From the 16th of Apri to 18th April, 2021, the Tej Kohli and Ruit Foundation conducted its second high volume microsurgical camp in Nepal’s Solukhumbu District – the foothills of Mt. Everest. Although the actual camp was held on the above mentioned dates, the groundwork for the camp was laid from much before.
Unlike Lumbini, they could not ask patients to come to the screening centre. Therefore, a medical team had to reach remote corners of the district to identify patients with cataracts.
Amongst them was Shri Mani Rai, an elderly woman who had been blind due to cataracts for the past four years.
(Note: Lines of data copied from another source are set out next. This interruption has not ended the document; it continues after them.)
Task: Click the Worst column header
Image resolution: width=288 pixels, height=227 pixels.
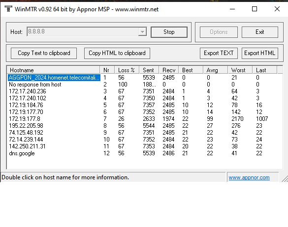Action: (240, 70)
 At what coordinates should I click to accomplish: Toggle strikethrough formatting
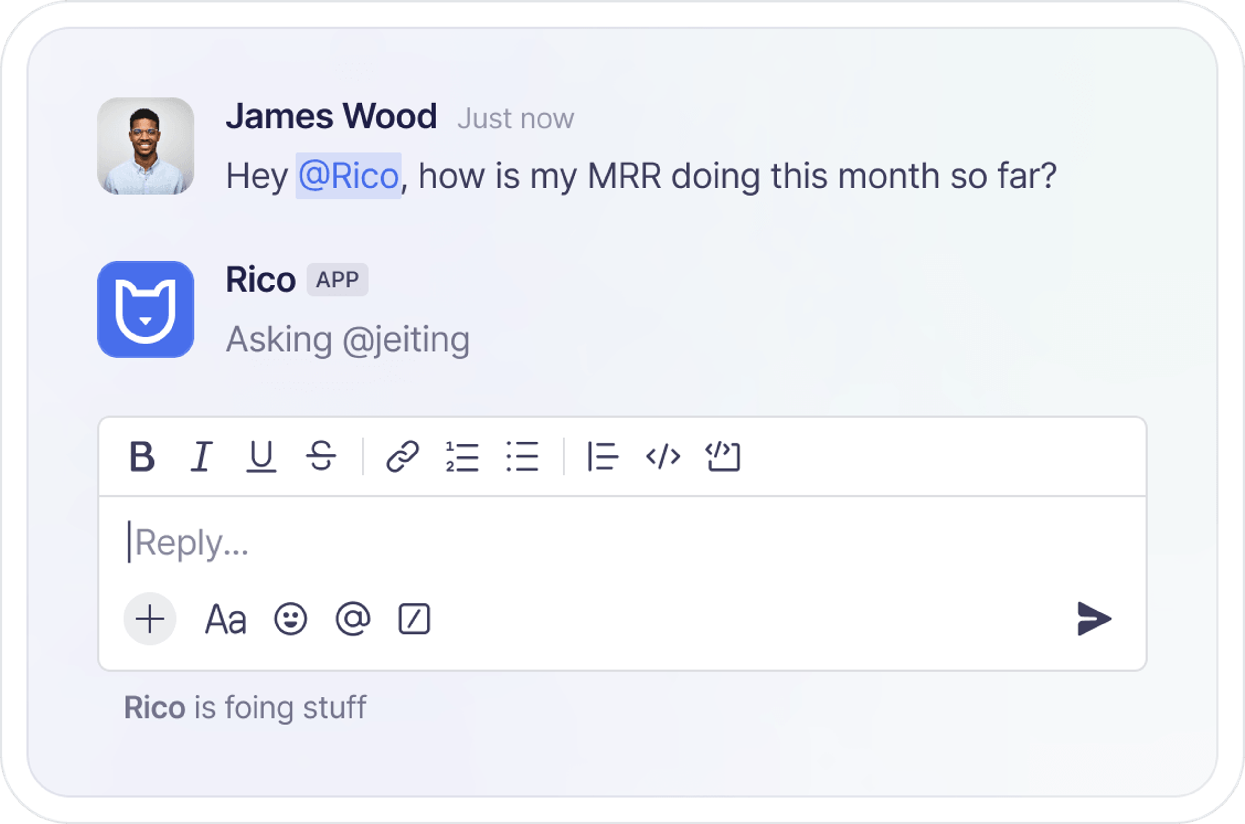point(321,456)
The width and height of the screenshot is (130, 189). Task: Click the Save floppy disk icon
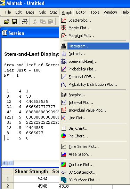[x=14, y=22]
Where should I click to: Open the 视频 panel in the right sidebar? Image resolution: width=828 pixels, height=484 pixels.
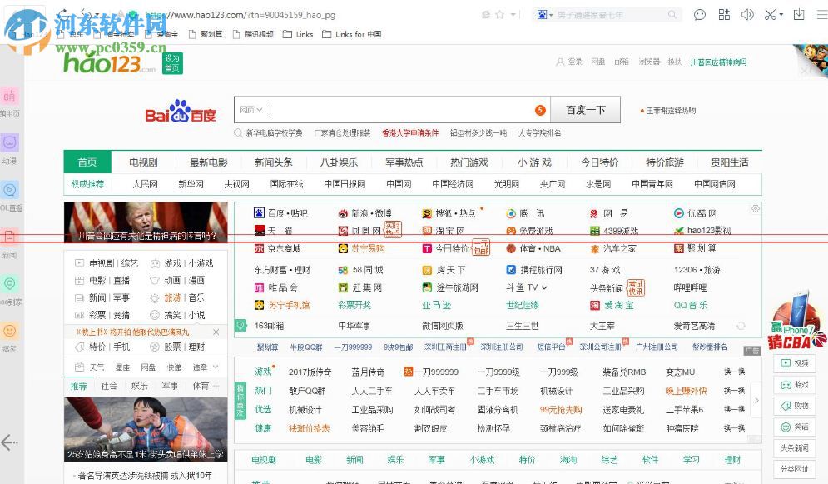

She lived alone in the remote Himalayan outback, and was dependent upon her daughter who lived fifteen minutes away.
“Shri Mani had been living with great difficulty, and she, along with her family was overjoyed to hear that she would receive a second chance to sight at the Tej Kohli and Ruit Foundation’s microsurgical camp.
The medical team identified several other cases of cataract blindness – and everyone was invited to visit the camp.
A medical team led by Dr. Sanduk Ruit, co-founder of the Tej Kohli and Ruit Foundation duly arrived in the community eye centre on the said date. Over the next three days, Dr. Sanduk Ruit, Dr. Sagar Ruit assisted by eye healthcare workers and volunteers conducted 172 cataract surgeries.
The patients, all from different walks of life, and from varying age groups including a 14 year old girl were treated for free. Bipana, the fourteen year old girl who received a second chance to sight at the camp was extremely worried that her worsening cataracts would bring her ongoing education to an end. The schools in the remote Himalayan outback don’t have provisions for the visually impaired. If not treated, Bipana would have been completely blind. Unable to work, and dependent on her family members, she would have led a life of hopelessness and despair.
Thankfully, with the Tej Kohli and Ruit Foundation microsurgical camp, Bipana received a second chance to sight.